Allatotropin is a 13-residue amidated neuropeptide isolated from pharate adult heads of the tobacco hornworm, Manduca sexta and strongly stimulates biosynthesis of juvenile hormones in adults, but not larval, lepidopteran corpora allata. From a Bombyx mori midgut cDNA library, a cDNA that encodes a 130-amino-acid polypeptide containing M. sexta allatotropin sequence was isolated. The B. mori allatotropin cDNA consists of 1196 nucleotides. The encoded allatotropin peptide is identical to that isolated from M. sexta and that predicted from Pseudaletia unipuncta, with 84% and 81% identity in the amino acid sequence of the allatotropin peptide precursor, respectively. M. sexta allatotropin is flanked by two different endoproteolytic cleavage sites within the precursor of the B. mori allatotropin peptide. Evidence from northern blotting of B. mori tissues showed that the allatotropin gene is expressed in the cells of midgut, head and integument with different transcription amount, but not in the fat body and silk gland. Midgut has also a number of allatotropin-immunoreactive cells and nerve fibers. These results will provide valuable information in understanding the AT gene of insects.
INTRODUCTION
Juvenile hormone (JH) is a sesquiterpenoid hormone that plays a central role in metamorphosis, reproduction and adult sexual maturation of insects (Engelmann, 1970). The successful development and sexual maturation of insects are dependent on their ability to control JH levels precisely at all stages of the life cycle (Taylor et al., 1996).
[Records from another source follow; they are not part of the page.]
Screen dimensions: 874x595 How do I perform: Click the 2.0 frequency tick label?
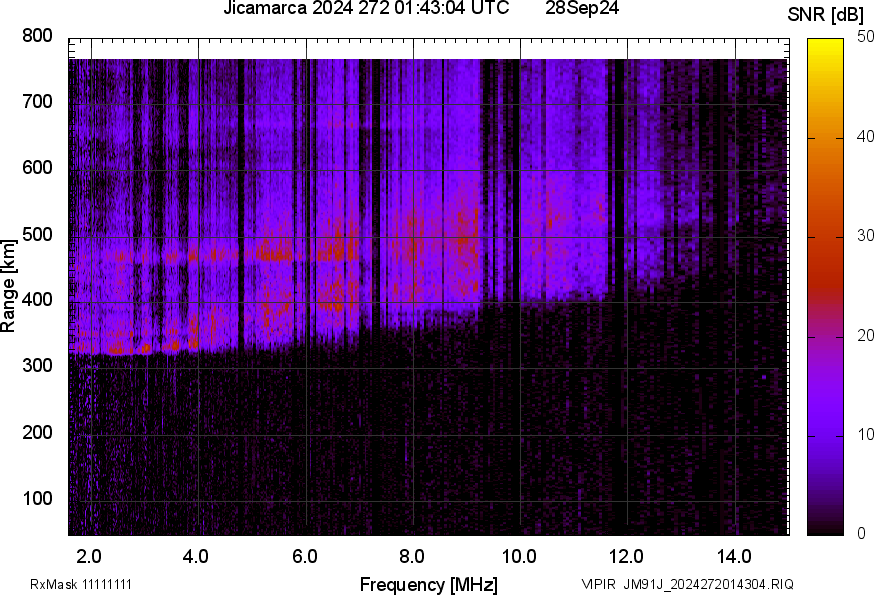coord(89,556)
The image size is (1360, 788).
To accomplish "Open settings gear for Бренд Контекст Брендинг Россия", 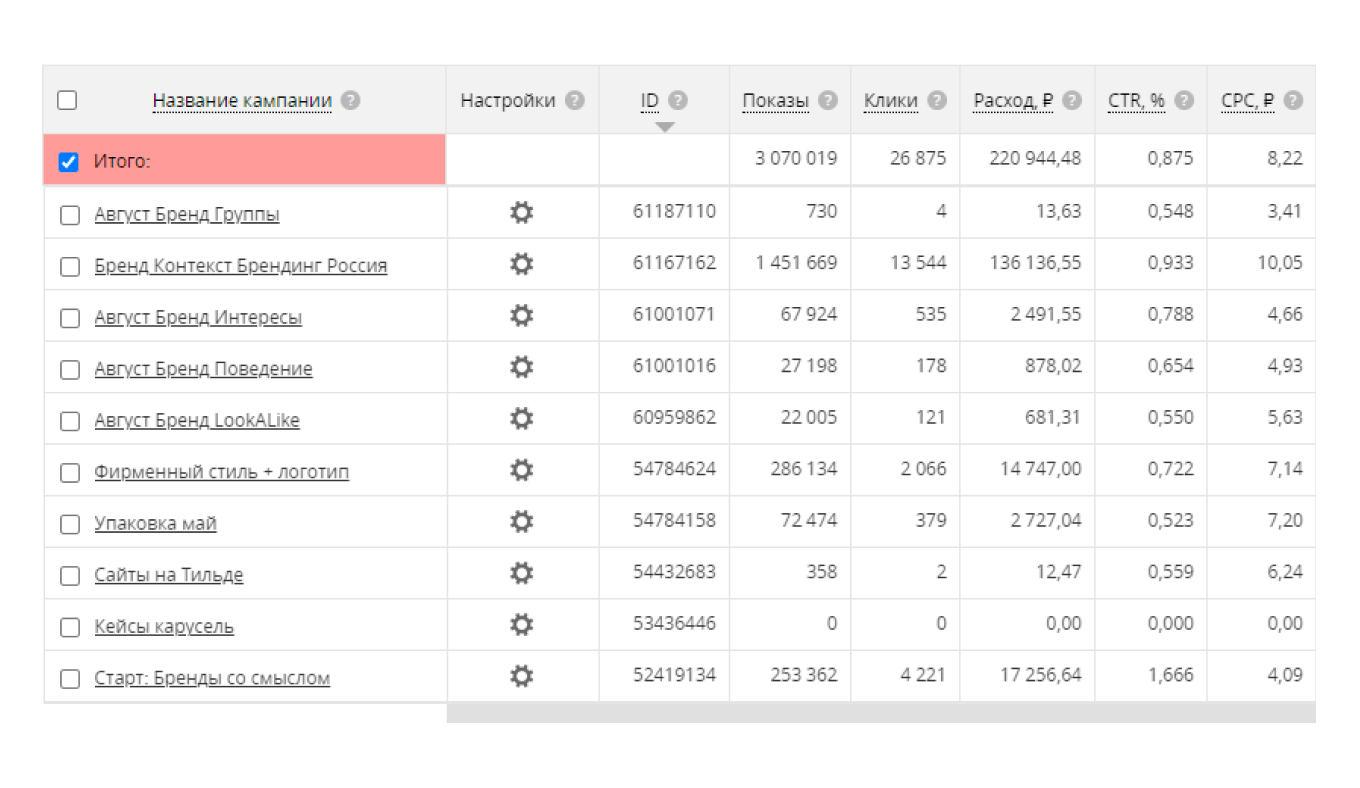I will coord(521,264).
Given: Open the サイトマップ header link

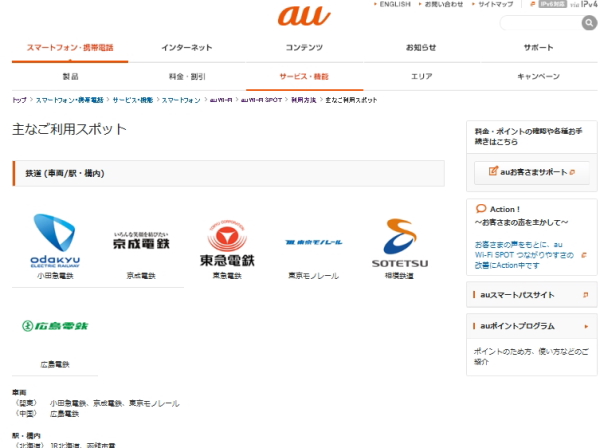Looking at the screenshot, I should coord(496,4).
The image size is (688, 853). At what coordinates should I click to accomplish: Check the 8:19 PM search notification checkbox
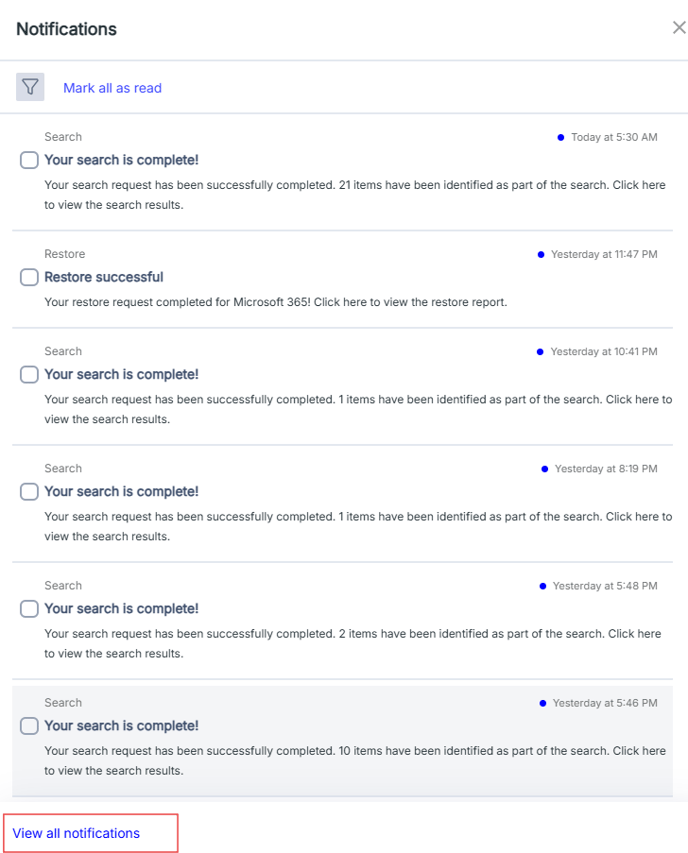click(x=29, y=492)
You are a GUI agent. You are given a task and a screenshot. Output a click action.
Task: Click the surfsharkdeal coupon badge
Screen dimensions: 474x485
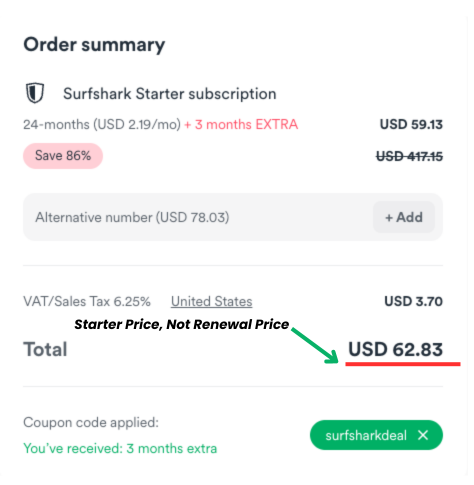pyautogui.click(x=376, y=435)
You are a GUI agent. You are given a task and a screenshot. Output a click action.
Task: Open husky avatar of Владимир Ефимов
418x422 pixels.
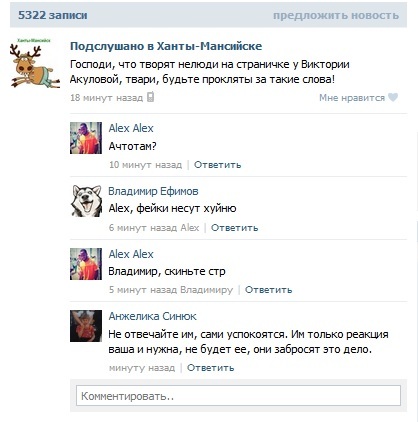point(86,201)
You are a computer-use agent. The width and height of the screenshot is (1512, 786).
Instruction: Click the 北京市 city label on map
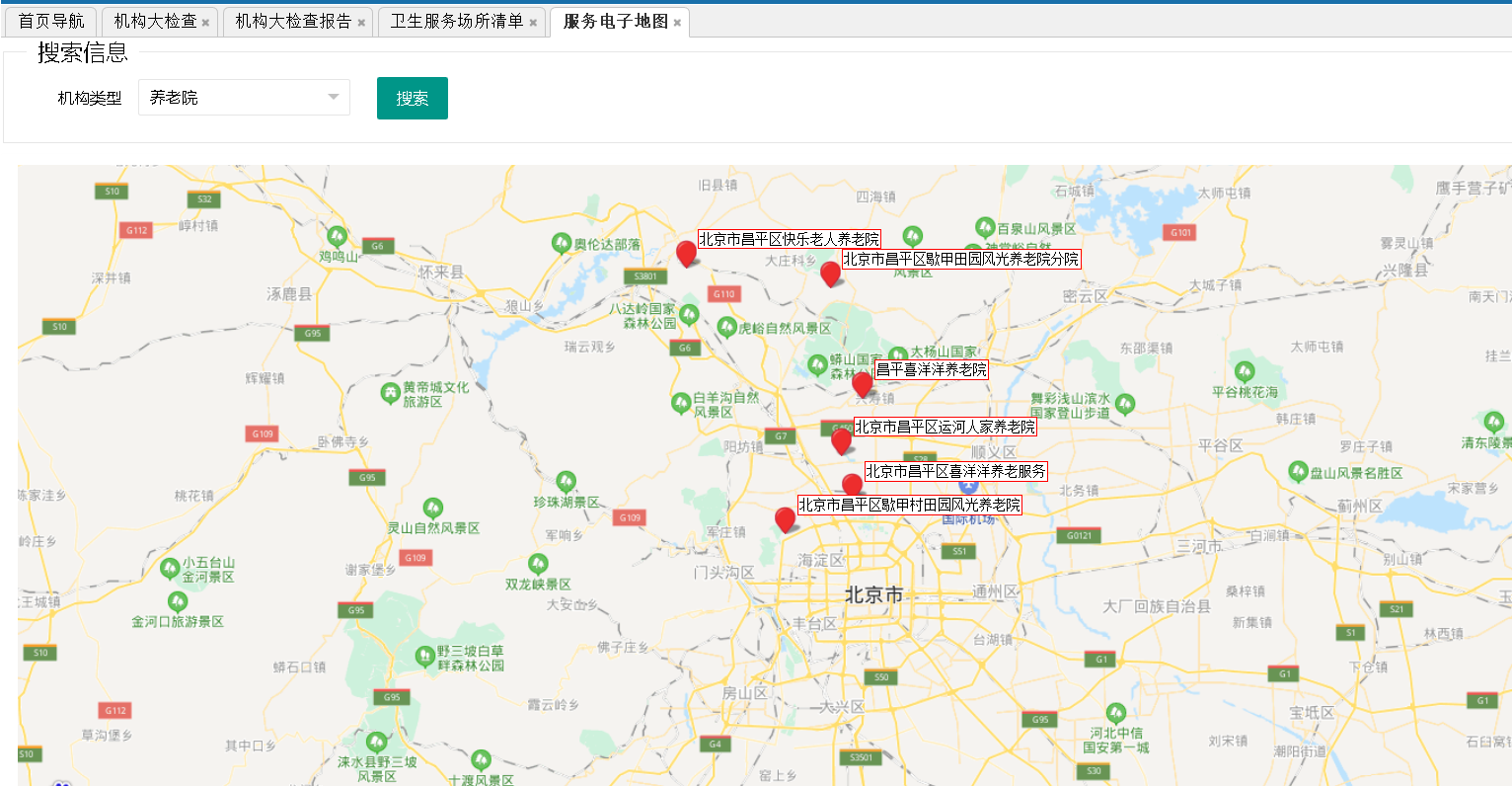point(873,594)
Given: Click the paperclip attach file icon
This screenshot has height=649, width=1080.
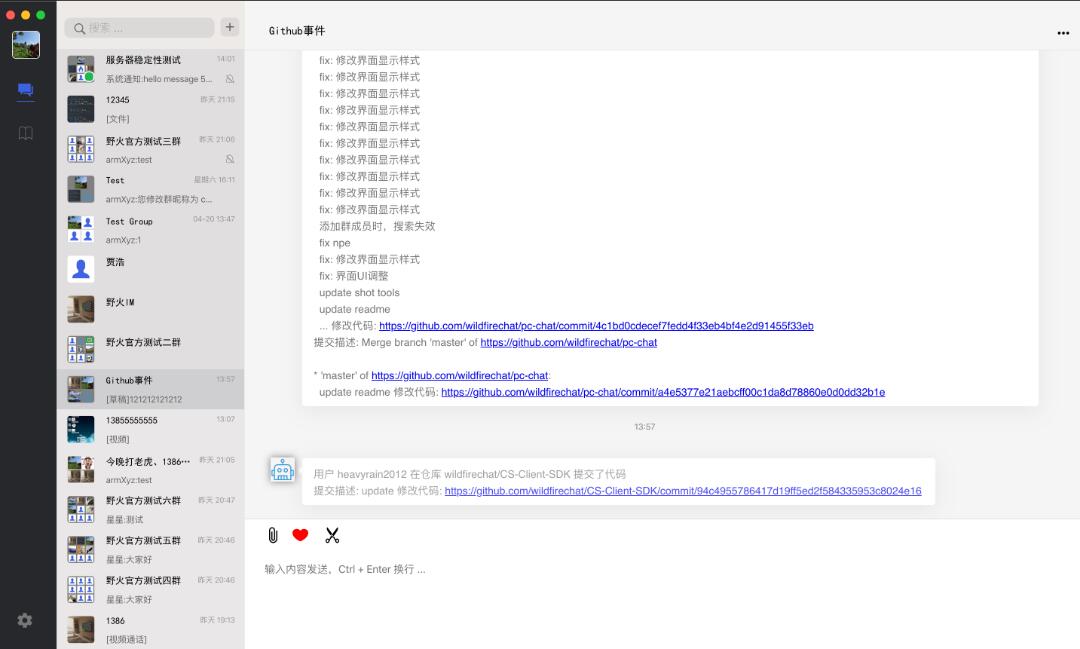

JH hemo-lymph titer is regulated mainly by the synthetic activity of the corpora allata (Feyereisen, 1985; Tobe and Stay, 1985).
Biosynthesis of JH by corpora allata is controlled by stimulatory (allatotropin, AT) or inhibitory (allatostatin, AST) neuropeptides (Kramer et al., 1991; Pratt et al., 1991; Bellés et al., 1994; Duve et al., 1994; Hayes et al., 1994; Stay et al., 1994; Woodhead et al., 1994; Davis et al., 1997). These two neuropeptides are produced by some neuronal cells in the brain and thereafter transported to the retrocerebral complex via the nervi corporis cardiaci in B. mori (Park et al., 2001). The AT stimulates the glandular cells of the corpora allata to synthesize JH and then release it into hemolymph, whereas AST inhibits them to produce JH. Although allatotropic factors had been purified or identified from the brains of M. sexta and Galleria mellonella and the suboesophageal ganglia of Gryllus bimaculatus and Acheta domestica (Gadot and Applebaum, 1985; Bogus and Scheller, 1991; Lorenz and Hoffmann, 1995), more knowledge was necessary on insect AT
The presence of more than one allatotropic factor with a molecular mass of 0.7 to 20 kDa was described in different insect species (Rembold et al., 1986; Ferenz and Diehl, 1983). However, it appeared that a large discrepancy in molecular mass between allatotropic factors found in different developmental stages and/or insect species was present. A large AT with Mr. of 20 kDa has been identified in the larval brain of G. mellonella (Bogus and Scheller, 1994, 1996), whereas M. sexta AT (Mas-AT), an α-amidated tridecapeptide, has been first purified from the head extract of the pharate adult (Kataoka et al., 1989). Mas-AT stimulates JH biosynthesis by adult CA, but this has no discernible effect on the rate of JH biosynthesis of larvae or pupae of M. sexta. This description suggests that the activity of Mas-AT may be restricted to the adult stage of the order Lepidoptera (Kataoka et al., 1989).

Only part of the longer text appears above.